THE INSURANCE industry has been allowed to fly under the radar for a number of years, but things are about to change. George Osborne’s Budget, in which he announced a sweeping overhaul of the pensions industry, has annuities providers reaching for their calculators to try and figure out just how badly businesses will be hit – not to mention what their customers might do with their new-found freedom.
“There’s no doubt this was a last minute decision,” chief executive of Scottish Widows Toby Strauss says. “These changes will be good for customers, but they have come out of the blue and things will be unclear for a while.”
Scottish Widows is better placed than most to cope with the changes. Strauss says the business is well-balanced, and that he has been working on overhauling the way it delivers annuities for a while. “We are on a journey to get to a better place, to focusing on customers; annuities is a good example of us not doing that,” he admits.
Since he arrived at Lloyds Group in 2011, Strauss has focused on the need to simplify annuities to make sure customers get value for money, something he admits doesn’t happen in the industry at the moment. He talks excitedly of bringing the cloaked widow associated with the company back to our TV screens, and of growing the brand into a trusted expert provider.
“People trust in the brand big time,” he explains, “We’re human because of the widow and our competitors don’t have that – they’re just a label. In this world of competitiveness and lack of consumer confidence that sort of thing matters a lot.”
The new widow is actress Amber Martinez, the fourth to wear the distinctive black and red cape since 1986.

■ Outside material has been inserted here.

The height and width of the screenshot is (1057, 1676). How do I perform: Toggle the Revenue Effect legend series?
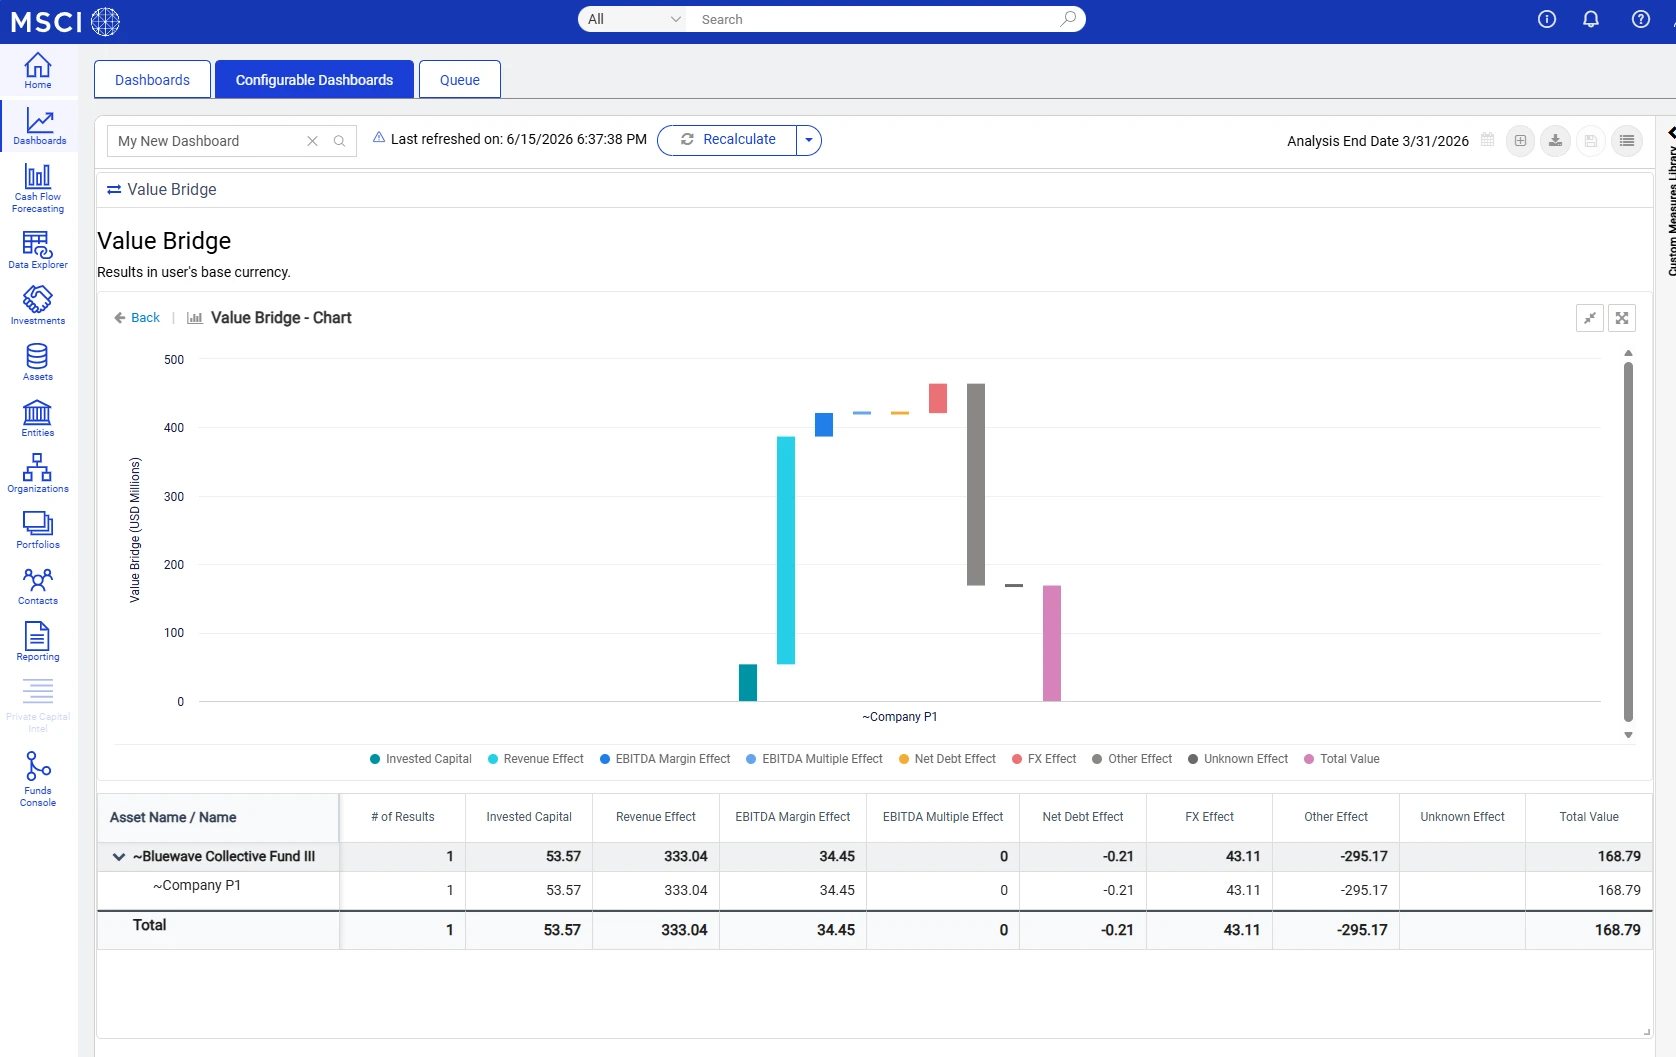536,759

“There was quite a lot of discussion about what the right widow was,” Strauss explains, nodding to the picture of Martinez which stands on a sideboard in his office.
“The strong feedback was girl-next-door. Actually, we’ve settled on attractive girl next door!”

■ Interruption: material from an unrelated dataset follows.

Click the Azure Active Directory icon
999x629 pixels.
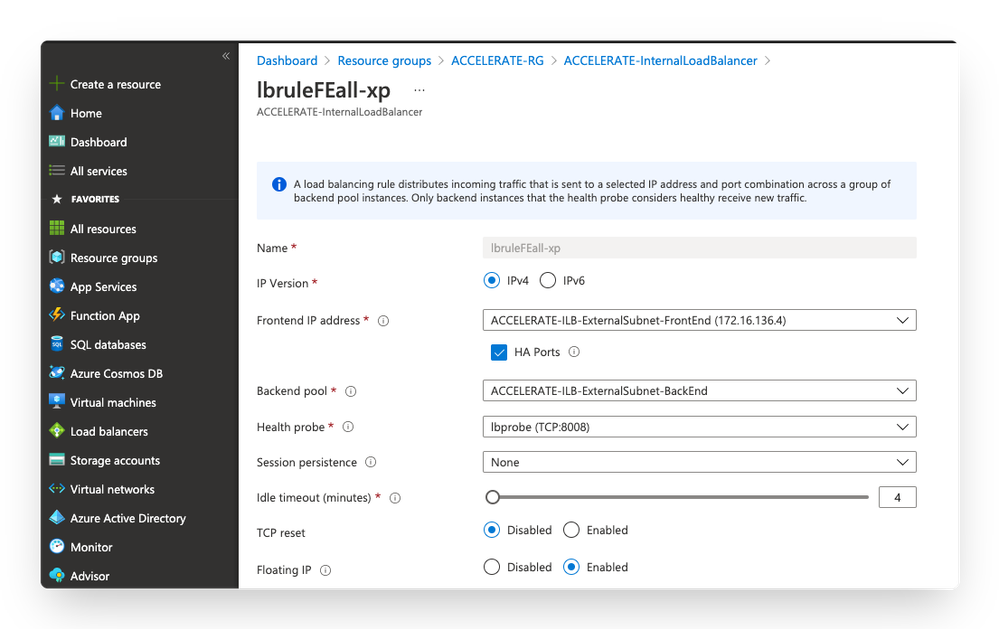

The new advert aims to persuade a younger demographic to get thinking about retirement, Strauss explains.
“People don’t want to engage with this stuff. They don’t want to spend their lives thinking about financial services, they just want to know it’s sorted – and you have to play to that.”

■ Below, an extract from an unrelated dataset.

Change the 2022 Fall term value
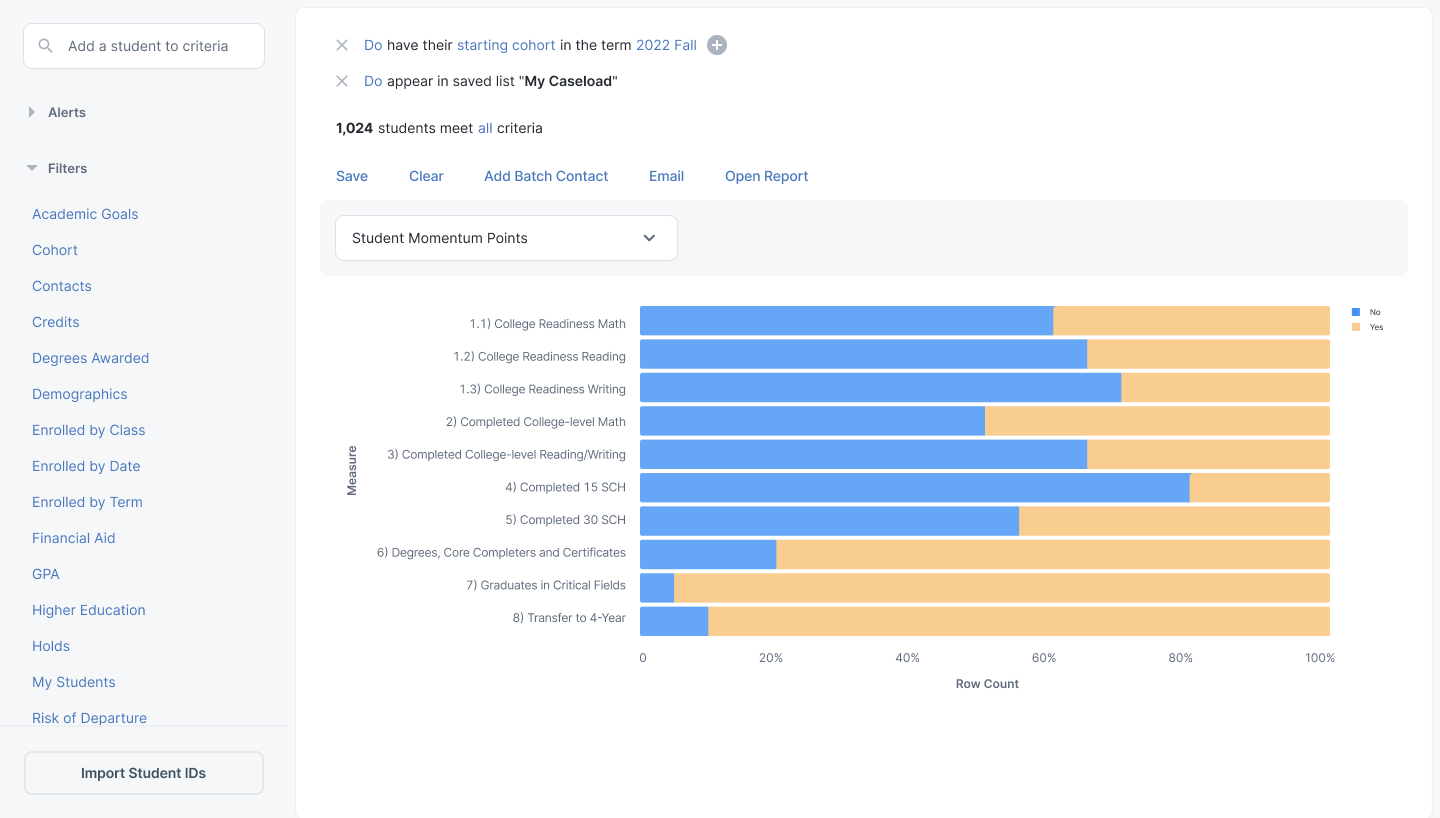This screenshot has width=1440, height=818. tap(666, 45)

He accepts that the good old days of a lump-sum payout from a final salary pension are over for the vast majority of people, and seems genuinely concerned about what will happen to those who don’t save when they’re young.
“The pension system needs reforming,” he says, “But we would like it reformed in one go, rather than in bits and pieces, because it’s already incredibly confusing and each reform makes it more confusing, not less.”
While the changes to annuities may have come out of the blue, Strauss is confident that providers will adapt, but admits it’s hard to know how many people will choose to buy similar products in the future.
“Retirement is changing so fundamentally, we need to be able to help people plan for their retirement.”
“It’s a big issue for us but it’s also a big societal shift and people have never had to think about it before. It’s complicated,” Strauss admits, echoing the shadow chancellor Ed Balls as he warns: “If you get your decisions wrong they are big decisions.”
He highlights the importance of an increase to Isa limits, which will encourage saving, adding that he believes more people will start to put their money in property, particularly buy-to-lets. “There could be a risk of a property boom, but these things are all up in the air,” he adds.
So does he enjoy his job? “Insurance is complicated but I enjoy it. If we get it right we’ll change a lot of people’s lives for the better.”
CV TOBY STRAUSS
Toby joined Lloyds Banking Group in October 2011 as group director for Insurance and CEO of Scottish Widows. Before joining Lloyds, Toby was UK Life CEO at Aviva and prior to this he was chief operating officer for UK Life. He joined Aviva in 2008.
In April 2013 Toby was appointed as a Trustee of Macmillan Cancer Support.